11/04/2026
"À l’inverse, les interactions empathiques et le soutien social atténuent ces réponses cérébrales, notamment via la régulation du cortex cingulaire et la libération d’ocytocine, favorisant la résilience."
Les neurosciences montrent que le rejet social, comme le silence ou l’exclusion par une personne importante, active des circuits cérébraux proches de ceux impliqués dans la douleur physique, rendant cette expérience réellement douloureuse.
📌 Mécanismes neuronaux:
Les études en IRMf indiquent une activation du cortex cingulaire antérieur et de l’insula lors d’expériences de rejet social (ex. paradigme Cyberball).
Des travaux récents suggèrent l’implication de circuits neurochimiques communs à la douleur et à la détresse émotionnelle, avec des liens possibles avec l’anxiété et le stress post-traumatique.
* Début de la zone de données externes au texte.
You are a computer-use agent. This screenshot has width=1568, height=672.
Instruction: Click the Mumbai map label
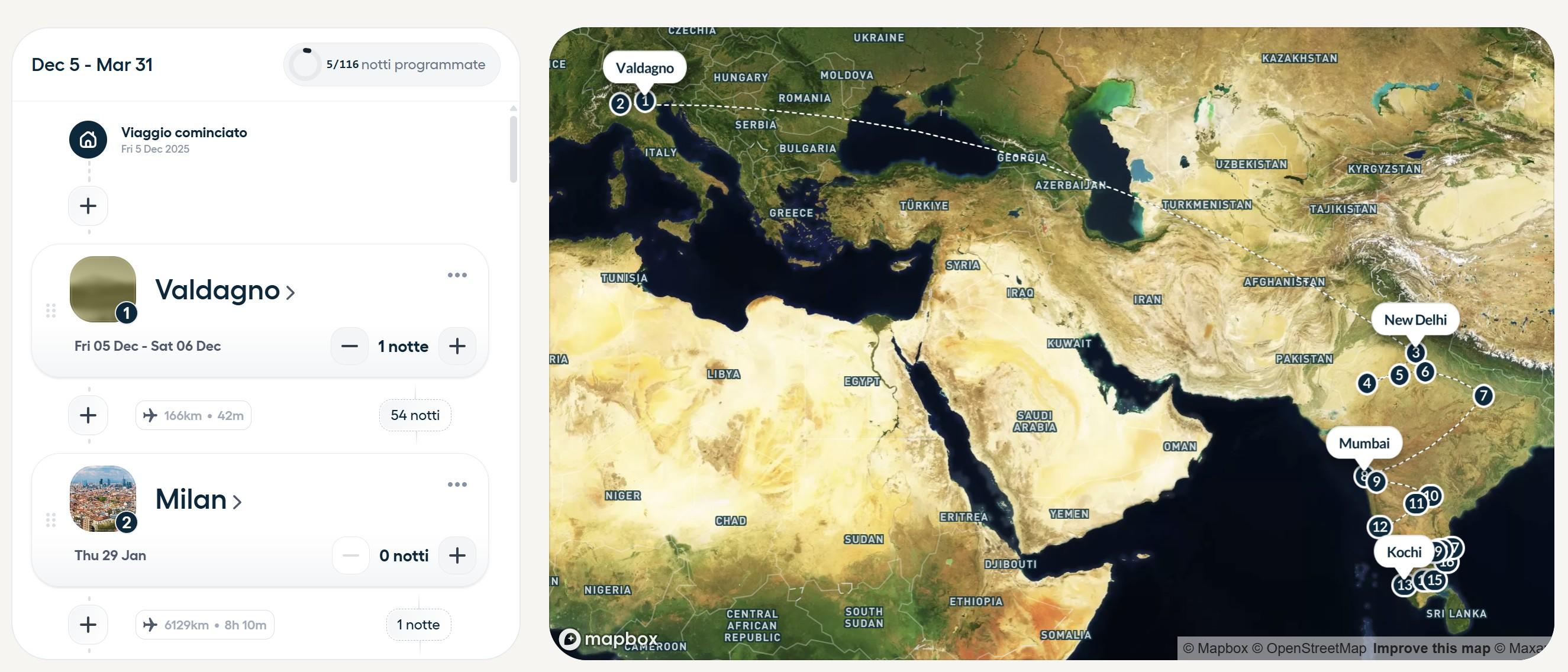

Chez les personnes dépressives, ces régions peuvent présenter une hyperactivation face à l’exclusion.
📌Effets physiologiques:
Le rejet social entraîne aussi une réponse de stress : augmentation du cortisol, accélération du rythme cardiaque et amplification de l’anxiété.
À long terme, il peut modifier les systèmes dopaminergiques et renforcer la détresse émotionnelle.
📌 Rôle des interactions sociales:
À l’inverse, les interactions empathiques et le soutien social atténuent ces réponses cérébrales, notamment via la régulation du cortex cingulaire et la libération d’ocytocine, favorisant la résilience.
📚Source:
Reachlink. (2025). Naviguer dans le rejet : Impact on mental health and well-being.
Institut du Cerveau. (2024). Journée mondiale de la santé mentale : Recherches à l’ICM.